Brayan Saldaña Rios from San Carlos, Panama, a junior agricultural resident in Fayetteville, Ark., is one of those students.

“Science is important, and the people and Panama are way behind in their ability to embrace current advances in some parts of the agricultural sector,” Brayan said. “We do have the technologies, but the allocation of those resources are not available to all producers.”

Brayan’s family dairy farm is a perfect example of both Dr. Nolan’s impact and how incorporating one simple practice can foster change. Brayan’s parents, Martin Saldaña and Ximara Rios, use a silage and molasses ration Dr. Nolan introduced. In addition, Brayan explained to his parents the importance of using a one needle per animal and only once when administering vaccinations or medication rather than one needle for the whole herd. The results have been dramatic on both fronts. The dry season is now manageable and fewer animals are becoming ill because of needle use.

The geometry of change is like an inverted pyramid. Brayan’s father has told others of his success, who will try the same small change and spread the word. One idea, like one person, can make a huge difference in people’s lives.

Coming to the U.S. meant Brayan couldn’t help on the family dairy farm, but Brayan’s parents knew they couldn’t afford to give their son that opportunity and believed Brayan’s education would benefit the whole country. Brayan’s animal science education is focused on water quality, and animal handling and nutrition. He wants to introduce to Panama the tremendous benefits of using a disinfectant for water lines, the use of the right equipment with specific animals and biosecurity programs. Those changes are neither expensive nor complicated, but important in keeping farm animals healthy.

Three weeks before Dr. Nolan passed away in January 2016, Brayan and other Panamanian agriculture students met with him. The discussion led to the group’s belief that agriculture is a key for a better world. They formed an organization called Agro-Panama International with the mission to help smaller producers bring more food to the tables of more families. One goal is to create an agricultural foreign exchange program with the University of Arkansas as an improvement over the system now in use. They hope to build a pool of local farmers in both countries that will offer hands-on experience, perhaps through internship programs.
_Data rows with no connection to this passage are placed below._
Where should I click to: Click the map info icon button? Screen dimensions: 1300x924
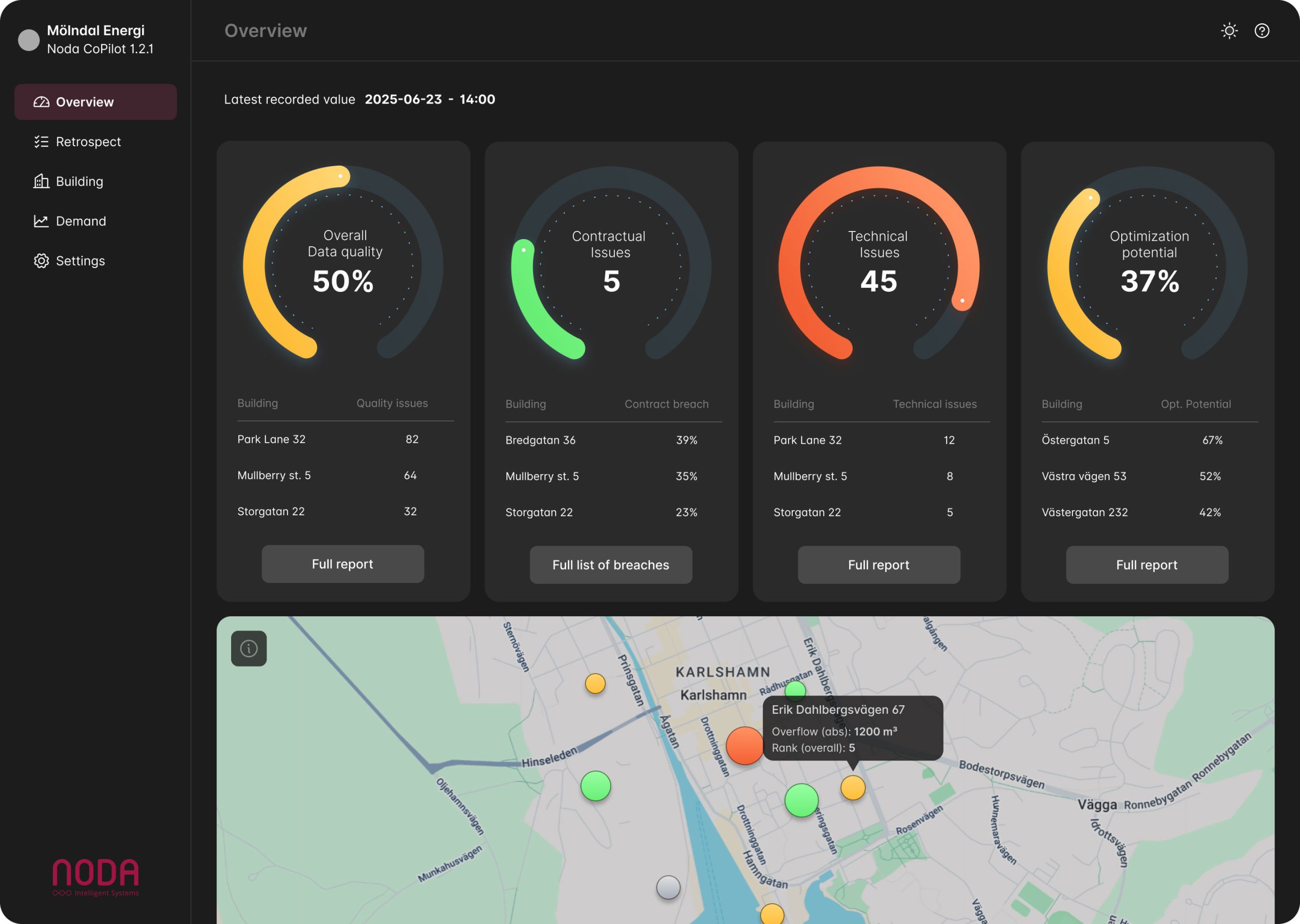click(x=249, y=648)
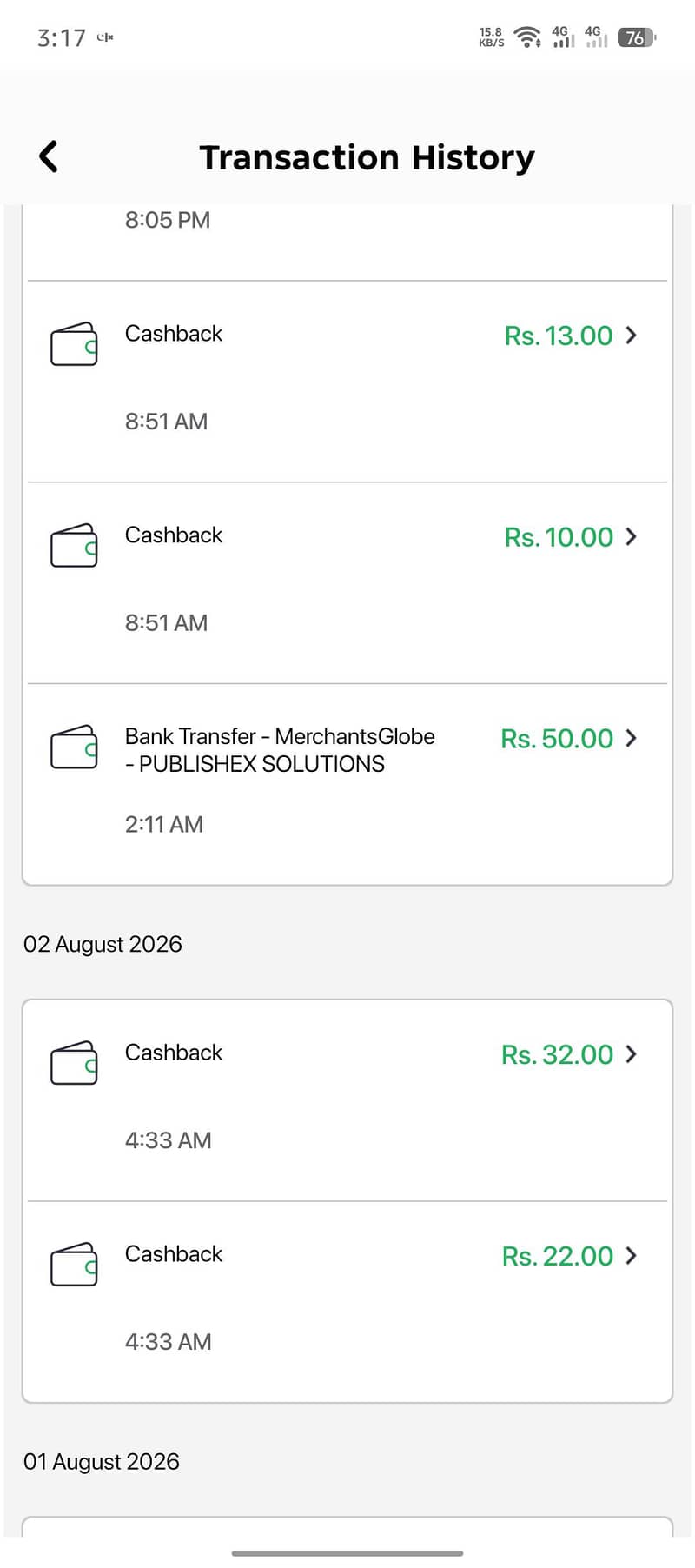Open the Rs. 50.00 amount

pos(557,739)
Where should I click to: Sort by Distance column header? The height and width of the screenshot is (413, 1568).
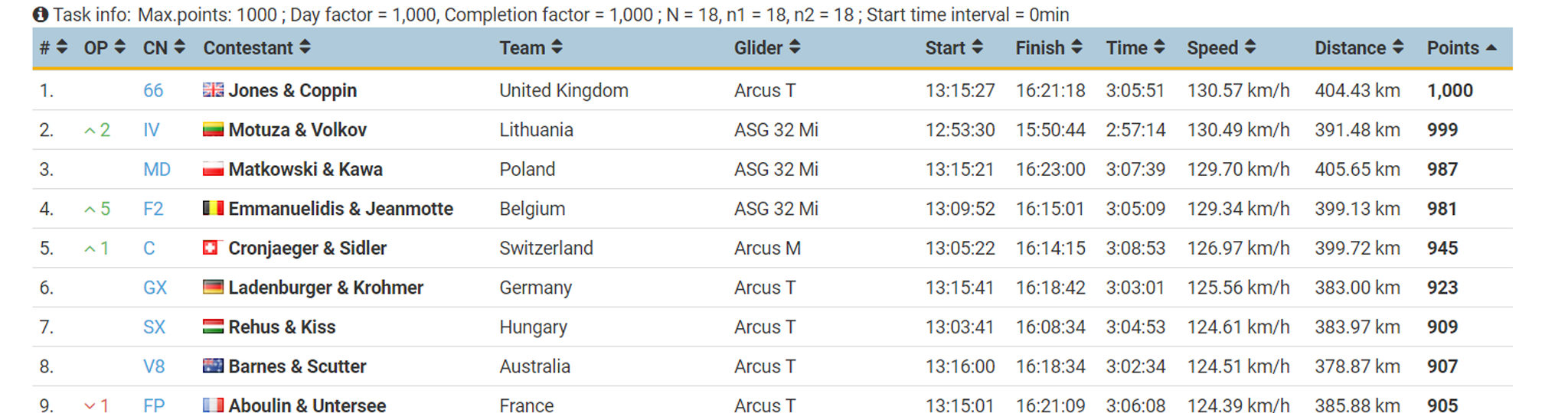point(1398,47)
“Perhaps the most important things I have learned so far is the importance of coordination and rules. They can affect the whole population through the production of more and better food. As important is the understanding that both the coordination and rules must be something smaller farmers will enthusiastically embrace,” Brayan explained. “Being responsible for more food for one family would be a huge victory, but the potential exist to help many more. Change happens only when people step up and take charge but also only when look through the eyes of those they are trying to help. Innovations like AI and ET simply are not feasible at this time for the people we are trying to help. We have to start where they are, not with technologies that are impractical for them.”

While Panama’s scholarship program does not require a science major, the impact of science majors on Panamanian agriculture is corroborated by the range of interests of the seven agricultural students who are currently enrolled at the U of A as part of Agro-Panama International. Brayan’s main areas of interest are nutrition, genetics and water quality. Esteban Miranda, whose major is civil engineering, understands that his study of soils will allow Panama to not make the mistakes that Brazil did by not having sufficient roads for transporting agricultural products. Further, he has learned the importance of using concrete with its rigidity and slightly greater cost over using flexible tar based material which is less expensive but requires more frequent repair. Kenia Mitre is interested in poultry nutrition and management, while José Nunez is interested in the genetics of both poultry and crops. Josie Santamaria, another crop science major, is looking into plant breeding and hydroponics, with Doris Miranda studying food and soil sustainability and Antonio Beitia, who is working toward a PhD in poultry science, focusing on nutrition and the economics surrounding it.

Importantly, new groups of students and new members of Agro-Panama International will bring additional areas of expertise to Panama. If the exchange program and new internships evolve, more information and methodologies applicable to smaller producers will help Panama meet its own nutritional needs.